_Goal of the exercise_.
Check every line of the material for the word "checkbox". Copy those that have it.

_Material for the task_.
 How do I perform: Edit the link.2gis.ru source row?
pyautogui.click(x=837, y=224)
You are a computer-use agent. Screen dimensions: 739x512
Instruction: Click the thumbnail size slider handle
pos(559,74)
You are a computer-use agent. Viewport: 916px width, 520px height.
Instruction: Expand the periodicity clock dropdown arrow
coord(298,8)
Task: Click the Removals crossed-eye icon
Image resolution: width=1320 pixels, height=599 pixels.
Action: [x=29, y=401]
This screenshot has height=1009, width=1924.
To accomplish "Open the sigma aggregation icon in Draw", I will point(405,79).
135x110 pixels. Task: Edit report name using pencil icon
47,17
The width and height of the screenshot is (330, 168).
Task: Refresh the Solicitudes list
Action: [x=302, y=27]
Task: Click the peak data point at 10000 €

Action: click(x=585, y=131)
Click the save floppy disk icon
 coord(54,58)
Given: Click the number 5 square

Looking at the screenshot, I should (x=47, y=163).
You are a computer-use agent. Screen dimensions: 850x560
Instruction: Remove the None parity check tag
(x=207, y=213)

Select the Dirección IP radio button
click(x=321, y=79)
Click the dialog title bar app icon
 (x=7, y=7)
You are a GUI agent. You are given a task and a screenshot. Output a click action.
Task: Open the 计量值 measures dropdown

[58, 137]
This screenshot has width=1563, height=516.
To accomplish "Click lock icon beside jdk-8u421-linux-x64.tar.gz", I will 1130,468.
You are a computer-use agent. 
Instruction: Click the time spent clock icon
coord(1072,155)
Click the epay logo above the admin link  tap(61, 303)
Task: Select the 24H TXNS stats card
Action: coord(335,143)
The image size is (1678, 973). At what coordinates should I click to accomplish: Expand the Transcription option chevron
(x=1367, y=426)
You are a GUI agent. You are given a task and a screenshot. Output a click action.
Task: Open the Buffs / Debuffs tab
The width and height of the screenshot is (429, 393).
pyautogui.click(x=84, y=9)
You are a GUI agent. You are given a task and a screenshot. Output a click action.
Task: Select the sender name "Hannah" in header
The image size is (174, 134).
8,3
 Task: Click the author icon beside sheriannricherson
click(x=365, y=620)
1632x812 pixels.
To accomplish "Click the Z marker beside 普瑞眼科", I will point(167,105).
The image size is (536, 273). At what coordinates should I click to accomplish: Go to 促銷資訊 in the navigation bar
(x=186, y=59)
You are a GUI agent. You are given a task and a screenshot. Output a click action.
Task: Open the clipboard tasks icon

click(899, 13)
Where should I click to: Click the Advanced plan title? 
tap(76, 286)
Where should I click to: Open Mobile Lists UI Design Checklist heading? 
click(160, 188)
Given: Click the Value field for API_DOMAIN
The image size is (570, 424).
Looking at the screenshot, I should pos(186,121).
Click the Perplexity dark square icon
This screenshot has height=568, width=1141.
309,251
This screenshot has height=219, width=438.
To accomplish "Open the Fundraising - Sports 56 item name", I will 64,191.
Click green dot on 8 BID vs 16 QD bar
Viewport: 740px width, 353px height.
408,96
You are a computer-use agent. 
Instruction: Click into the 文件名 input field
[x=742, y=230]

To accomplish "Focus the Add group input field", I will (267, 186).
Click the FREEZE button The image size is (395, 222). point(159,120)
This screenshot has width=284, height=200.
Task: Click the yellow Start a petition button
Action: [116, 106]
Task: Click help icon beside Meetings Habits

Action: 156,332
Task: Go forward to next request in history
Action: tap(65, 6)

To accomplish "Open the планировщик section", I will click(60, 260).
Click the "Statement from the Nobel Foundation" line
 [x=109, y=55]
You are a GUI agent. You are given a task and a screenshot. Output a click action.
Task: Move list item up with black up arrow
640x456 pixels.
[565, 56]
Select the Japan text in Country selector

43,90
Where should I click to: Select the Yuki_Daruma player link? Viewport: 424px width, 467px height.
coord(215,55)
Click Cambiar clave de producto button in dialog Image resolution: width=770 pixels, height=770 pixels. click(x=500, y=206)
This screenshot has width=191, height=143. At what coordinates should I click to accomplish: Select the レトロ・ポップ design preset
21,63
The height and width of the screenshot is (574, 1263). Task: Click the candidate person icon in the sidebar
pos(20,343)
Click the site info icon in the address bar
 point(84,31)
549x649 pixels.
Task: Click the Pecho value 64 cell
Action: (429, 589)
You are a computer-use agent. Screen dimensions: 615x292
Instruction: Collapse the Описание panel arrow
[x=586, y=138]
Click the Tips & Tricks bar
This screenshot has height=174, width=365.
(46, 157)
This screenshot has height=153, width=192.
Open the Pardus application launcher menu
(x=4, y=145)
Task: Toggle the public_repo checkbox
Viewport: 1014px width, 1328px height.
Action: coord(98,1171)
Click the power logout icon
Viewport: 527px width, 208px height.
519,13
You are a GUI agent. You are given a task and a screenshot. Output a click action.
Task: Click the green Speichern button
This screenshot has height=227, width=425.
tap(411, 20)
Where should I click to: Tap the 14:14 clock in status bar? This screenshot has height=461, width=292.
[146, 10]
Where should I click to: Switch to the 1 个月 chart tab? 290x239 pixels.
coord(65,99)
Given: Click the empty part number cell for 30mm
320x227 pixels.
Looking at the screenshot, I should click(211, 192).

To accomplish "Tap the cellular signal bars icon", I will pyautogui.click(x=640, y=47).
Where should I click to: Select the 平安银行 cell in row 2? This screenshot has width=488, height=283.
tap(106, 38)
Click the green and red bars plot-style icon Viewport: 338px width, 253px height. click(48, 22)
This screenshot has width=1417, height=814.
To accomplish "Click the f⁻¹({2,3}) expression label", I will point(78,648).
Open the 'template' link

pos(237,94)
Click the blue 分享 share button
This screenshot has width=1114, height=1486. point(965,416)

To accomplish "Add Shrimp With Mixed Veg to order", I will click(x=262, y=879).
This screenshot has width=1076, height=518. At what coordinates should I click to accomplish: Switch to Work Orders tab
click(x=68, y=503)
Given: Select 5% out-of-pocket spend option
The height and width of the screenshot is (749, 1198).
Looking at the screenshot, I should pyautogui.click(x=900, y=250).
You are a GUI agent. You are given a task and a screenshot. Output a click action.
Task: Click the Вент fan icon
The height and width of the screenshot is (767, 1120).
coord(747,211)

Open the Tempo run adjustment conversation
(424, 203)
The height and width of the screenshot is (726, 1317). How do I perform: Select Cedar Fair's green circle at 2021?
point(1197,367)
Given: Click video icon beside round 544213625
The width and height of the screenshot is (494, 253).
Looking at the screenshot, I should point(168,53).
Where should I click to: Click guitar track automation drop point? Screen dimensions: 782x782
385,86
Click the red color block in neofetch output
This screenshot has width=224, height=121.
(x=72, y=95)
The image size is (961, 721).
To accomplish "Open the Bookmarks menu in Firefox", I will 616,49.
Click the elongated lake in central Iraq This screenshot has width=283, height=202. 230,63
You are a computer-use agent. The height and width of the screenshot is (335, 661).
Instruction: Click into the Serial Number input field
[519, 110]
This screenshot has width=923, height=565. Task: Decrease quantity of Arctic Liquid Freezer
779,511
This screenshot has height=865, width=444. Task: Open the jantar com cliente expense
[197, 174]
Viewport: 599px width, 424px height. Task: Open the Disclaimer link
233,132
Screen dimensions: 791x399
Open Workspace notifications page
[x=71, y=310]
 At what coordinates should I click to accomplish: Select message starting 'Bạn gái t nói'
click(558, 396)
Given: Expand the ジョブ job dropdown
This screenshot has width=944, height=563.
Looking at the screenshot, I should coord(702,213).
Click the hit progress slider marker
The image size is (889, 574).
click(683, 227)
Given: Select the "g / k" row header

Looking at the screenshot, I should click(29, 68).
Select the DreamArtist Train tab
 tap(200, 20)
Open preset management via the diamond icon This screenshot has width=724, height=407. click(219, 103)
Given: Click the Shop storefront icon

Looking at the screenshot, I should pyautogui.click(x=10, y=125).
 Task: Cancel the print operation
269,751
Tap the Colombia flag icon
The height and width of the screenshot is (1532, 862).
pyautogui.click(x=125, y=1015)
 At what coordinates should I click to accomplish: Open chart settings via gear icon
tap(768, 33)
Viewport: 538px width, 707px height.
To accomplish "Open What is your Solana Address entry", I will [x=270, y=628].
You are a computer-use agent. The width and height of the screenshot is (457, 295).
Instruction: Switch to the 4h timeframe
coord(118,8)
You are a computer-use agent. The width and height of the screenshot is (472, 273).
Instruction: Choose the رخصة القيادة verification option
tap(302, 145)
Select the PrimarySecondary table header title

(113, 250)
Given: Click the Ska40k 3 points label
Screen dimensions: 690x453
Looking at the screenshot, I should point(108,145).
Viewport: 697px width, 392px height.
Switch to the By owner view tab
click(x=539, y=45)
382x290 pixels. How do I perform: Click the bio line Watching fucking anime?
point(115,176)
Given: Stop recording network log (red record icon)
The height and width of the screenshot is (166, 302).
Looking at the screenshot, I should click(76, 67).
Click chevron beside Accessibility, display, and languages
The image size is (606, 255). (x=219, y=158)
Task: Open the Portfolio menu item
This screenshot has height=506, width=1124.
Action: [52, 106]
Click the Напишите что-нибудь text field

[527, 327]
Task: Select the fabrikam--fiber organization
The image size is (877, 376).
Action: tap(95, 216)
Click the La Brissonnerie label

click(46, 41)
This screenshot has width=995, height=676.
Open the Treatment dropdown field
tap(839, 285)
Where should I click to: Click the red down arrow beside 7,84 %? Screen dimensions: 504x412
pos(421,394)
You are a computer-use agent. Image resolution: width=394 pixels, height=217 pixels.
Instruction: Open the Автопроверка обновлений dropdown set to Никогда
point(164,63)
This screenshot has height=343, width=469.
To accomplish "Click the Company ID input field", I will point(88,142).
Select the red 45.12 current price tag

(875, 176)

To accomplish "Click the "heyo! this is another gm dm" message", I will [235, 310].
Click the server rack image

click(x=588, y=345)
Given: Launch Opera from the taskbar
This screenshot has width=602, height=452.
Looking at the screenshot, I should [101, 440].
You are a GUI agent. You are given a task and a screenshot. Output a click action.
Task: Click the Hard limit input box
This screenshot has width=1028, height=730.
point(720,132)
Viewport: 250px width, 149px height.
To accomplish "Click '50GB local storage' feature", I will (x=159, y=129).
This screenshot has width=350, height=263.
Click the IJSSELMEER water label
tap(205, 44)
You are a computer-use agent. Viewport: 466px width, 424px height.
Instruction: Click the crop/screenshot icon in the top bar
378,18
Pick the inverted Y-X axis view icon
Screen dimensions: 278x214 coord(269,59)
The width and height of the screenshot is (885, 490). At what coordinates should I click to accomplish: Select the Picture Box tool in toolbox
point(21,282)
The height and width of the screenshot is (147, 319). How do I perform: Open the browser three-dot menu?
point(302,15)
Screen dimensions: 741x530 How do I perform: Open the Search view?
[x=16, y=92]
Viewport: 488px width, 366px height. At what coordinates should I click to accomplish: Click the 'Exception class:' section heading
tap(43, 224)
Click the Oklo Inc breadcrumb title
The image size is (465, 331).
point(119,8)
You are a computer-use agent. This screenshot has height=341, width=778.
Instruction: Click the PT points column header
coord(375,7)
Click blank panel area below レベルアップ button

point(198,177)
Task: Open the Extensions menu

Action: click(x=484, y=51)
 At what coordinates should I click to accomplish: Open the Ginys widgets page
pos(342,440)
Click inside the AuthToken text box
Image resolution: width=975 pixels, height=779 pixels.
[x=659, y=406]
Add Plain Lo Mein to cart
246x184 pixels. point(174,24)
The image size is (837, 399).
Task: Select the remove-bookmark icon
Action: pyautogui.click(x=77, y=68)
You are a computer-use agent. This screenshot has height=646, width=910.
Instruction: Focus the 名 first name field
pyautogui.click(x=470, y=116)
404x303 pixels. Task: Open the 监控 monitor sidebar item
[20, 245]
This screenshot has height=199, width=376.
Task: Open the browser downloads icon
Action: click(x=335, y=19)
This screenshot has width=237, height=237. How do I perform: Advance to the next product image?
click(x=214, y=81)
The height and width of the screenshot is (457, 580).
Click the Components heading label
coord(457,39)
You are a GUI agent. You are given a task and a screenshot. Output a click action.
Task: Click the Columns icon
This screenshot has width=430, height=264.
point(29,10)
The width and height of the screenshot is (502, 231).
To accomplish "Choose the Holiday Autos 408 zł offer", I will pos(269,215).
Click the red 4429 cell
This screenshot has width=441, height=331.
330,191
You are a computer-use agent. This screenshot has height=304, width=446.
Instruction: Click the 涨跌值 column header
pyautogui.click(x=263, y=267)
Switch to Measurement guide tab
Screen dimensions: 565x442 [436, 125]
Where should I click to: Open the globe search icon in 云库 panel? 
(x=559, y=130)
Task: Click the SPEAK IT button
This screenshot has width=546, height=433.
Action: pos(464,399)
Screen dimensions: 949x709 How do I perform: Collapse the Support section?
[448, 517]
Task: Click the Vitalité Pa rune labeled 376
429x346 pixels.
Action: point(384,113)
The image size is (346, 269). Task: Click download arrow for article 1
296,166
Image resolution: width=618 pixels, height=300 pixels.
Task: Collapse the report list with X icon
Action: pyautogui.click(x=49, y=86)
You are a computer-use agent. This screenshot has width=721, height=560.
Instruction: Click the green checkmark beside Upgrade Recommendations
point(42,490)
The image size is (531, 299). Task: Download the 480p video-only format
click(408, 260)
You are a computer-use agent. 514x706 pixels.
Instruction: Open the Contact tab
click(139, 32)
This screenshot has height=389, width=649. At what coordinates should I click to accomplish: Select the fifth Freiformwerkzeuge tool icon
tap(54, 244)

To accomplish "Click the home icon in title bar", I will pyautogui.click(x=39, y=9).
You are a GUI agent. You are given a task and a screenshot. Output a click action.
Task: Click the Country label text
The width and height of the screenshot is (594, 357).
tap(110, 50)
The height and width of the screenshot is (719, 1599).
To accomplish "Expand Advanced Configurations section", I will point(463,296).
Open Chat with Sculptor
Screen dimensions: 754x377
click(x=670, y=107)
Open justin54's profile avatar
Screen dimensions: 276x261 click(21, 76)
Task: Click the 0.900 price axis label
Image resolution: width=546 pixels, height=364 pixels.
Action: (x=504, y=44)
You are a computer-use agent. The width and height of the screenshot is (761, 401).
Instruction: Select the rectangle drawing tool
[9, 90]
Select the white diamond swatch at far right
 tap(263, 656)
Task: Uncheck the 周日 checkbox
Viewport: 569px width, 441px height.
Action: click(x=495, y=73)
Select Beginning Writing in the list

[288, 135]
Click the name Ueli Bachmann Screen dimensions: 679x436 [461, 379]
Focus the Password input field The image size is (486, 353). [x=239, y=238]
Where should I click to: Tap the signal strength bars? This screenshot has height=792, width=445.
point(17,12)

_Exercise result_.
Task: Toggle the public_repo checkbox
Task: Uncheck the 周日 checkbox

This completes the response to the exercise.